» TO DO: Work out how many lines below contain "screenshot", then write only that number.

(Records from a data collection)
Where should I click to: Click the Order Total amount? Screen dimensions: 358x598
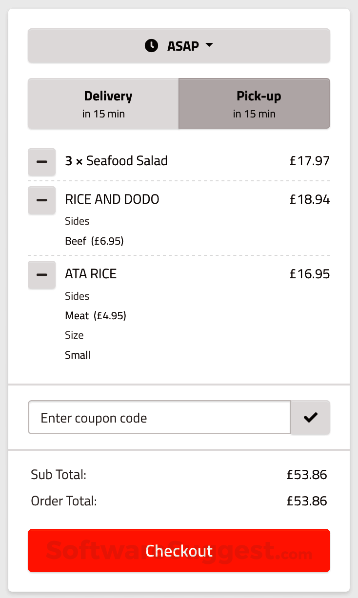point(307,501)
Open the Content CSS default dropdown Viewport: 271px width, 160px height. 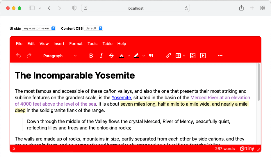[94, 28]
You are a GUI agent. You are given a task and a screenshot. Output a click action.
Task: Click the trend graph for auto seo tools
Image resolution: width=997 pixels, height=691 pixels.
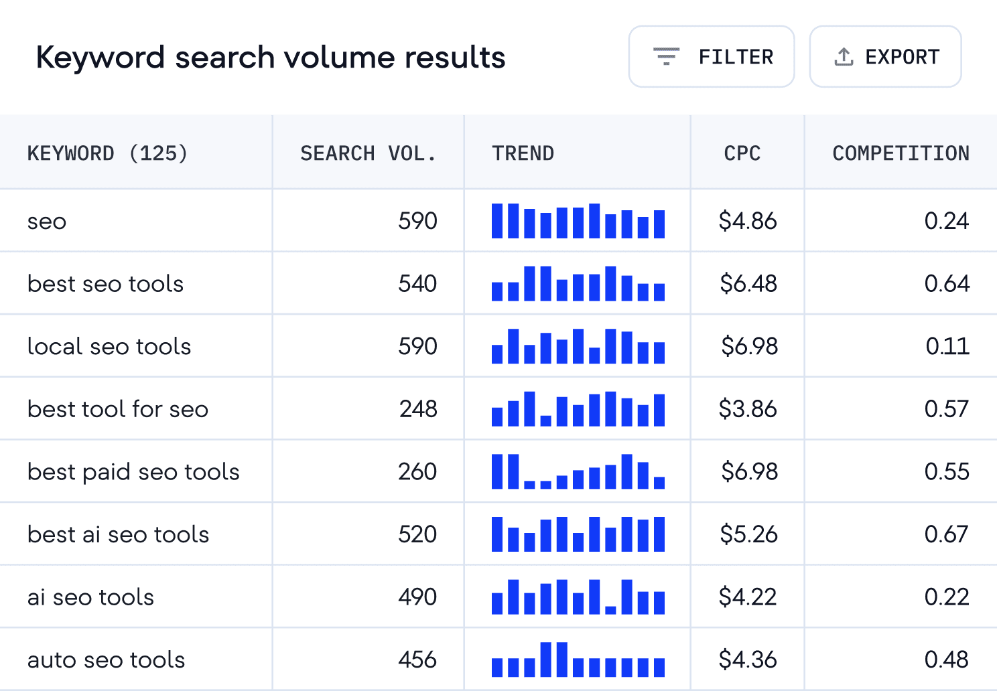[x=578, y=660]
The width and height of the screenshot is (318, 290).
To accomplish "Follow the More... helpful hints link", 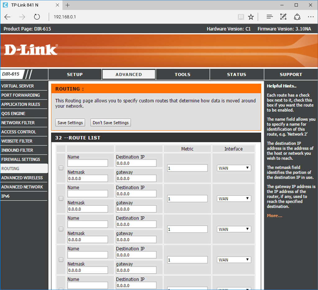I will [x=275, y=216].
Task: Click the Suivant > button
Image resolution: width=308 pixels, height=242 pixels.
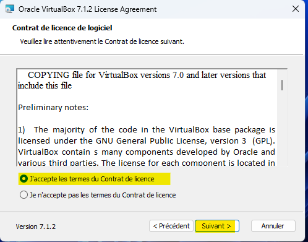Action: pyautogui.click(x=217, y=226)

» EXERCISE ANSWER: 2